In the event that either Mr. Agee or Ms. Long is terminated without cause or terminates his or her employment coincident with or following a change of control (including by reason of death, disability or retirement), the employment agreements provide for compensation in addition to amount specified above that the executive would receive upon termination for cause. In these circumstances, the executive would also receive a lump sum cash payment in an amount equal to two times compensation paid in the preceding calendar year, or scheduled to be paid to the executive during the year of the termination, whichever is greater, plus an additional amount sufficient to pay United States income tax on such lump sum amount; provided, however that if the lump sum payment, together with other payments that the executive is entitled to receive from the Company, would constitute a parachute payment under Section 280G of the Internal Revenue Code, the payment will be reduced to the largest amount that would result in no portion of the lump sum payment being subject to the excise tax imposed by Section 4999 of the Internal Revenue Code. For purposes of this calculation, compensation is equal to the amount of total compensation reported or to be reported on the executive's Form W-2 for the applicable year.

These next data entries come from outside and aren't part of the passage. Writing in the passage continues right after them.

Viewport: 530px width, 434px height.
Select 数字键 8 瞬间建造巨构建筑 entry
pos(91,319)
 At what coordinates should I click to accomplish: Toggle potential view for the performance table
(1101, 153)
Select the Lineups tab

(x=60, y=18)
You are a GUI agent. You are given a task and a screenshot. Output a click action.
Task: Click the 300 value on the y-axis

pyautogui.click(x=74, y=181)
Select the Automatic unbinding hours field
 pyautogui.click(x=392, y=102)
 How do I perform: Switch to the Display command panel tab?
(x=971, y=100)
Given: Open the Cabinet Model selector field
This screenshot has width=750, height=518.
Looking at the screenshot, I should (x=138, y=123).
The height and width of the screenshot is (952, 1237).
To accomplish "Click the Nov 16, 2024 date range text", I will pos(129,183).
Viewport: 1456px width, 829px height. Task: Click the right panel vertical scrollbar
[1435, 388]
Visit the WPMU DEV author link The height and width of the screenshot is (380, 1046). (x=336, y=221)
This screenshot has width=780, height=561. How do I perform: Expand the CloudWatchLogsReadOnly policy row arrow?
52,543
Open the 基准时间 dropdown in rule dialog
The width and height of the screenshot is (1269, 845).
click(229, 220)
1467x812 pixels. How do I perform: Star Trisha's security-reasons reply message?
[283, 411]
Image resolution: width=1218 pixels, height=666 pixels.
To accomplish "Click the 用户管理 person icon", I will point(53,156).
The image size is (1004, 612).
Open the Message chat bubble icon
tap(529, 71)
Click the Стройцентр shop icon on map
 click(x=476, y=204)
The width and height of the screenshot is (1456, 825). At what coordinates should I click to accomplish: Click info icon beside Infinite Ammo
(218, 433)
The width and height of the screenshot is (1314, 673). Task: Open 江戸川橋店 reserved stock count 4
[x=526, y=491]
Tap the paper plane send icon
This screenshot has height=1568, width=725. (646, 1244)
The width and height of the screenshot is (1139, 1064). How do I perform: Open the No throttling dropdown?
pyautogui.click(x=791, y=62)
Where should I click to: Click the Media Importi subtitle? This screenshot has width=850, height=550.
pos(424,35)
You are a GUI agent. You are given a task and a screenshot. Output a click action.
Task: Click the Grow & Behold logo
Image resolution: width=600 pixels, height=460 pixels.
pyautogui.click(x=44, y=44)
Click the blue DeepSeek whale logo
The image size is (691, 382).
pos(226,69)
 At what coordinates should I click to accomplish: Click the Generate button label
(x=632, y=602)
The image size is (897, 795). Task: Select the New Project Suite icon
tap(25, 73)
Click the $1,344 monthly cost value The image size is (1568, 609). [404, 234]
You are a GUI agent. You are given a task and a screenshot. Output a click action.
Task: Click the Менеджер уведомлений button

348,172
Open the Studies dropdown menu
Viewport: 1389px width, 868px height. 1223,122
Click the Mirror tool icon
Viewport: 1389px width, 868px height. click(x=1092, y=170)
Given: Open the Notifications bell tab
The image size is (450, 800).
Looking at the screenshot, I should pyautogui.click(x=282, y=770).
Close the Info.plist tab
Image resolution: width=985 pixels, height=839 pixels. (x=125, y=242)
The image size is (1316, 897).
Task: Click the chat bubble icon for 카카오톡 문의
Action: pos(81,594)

Pursuant to these employment agreements as amended by the Amended and Restated Split Dollar Agreements (described above in the section entitled "Compensation Discussion and Analysis - Endorsement Split Dollar Life Insurance and Imputed Income Tax Reimbursement Agreements"), the Company has purchased a life insurance policy for each of Mr. Agee and Ms. Long with a face amount of $650,000. Upon the death of Mr. Agee prior to separation of service, we will pay an amount equal to $650,000 from the proceeds of the policy to the person(s) he properly designated or the personal representative of the his estate. Upon the death of Mr. Agee after separation of service, we will pay an amount equal to $300,000 from the proceeds of the policy to the person(s) he properly designated or the personal representative of his estate. Upon the death of Ms. Long prior to or after separation of service, we will pay an amount equal to $650,000 from the proceeds of the policy to the person(s) she properly designated or the personal representative of her estate. All proceeds received from the policy in excess of these amounts will be retained by the Company to offset the cost of providing these benefits.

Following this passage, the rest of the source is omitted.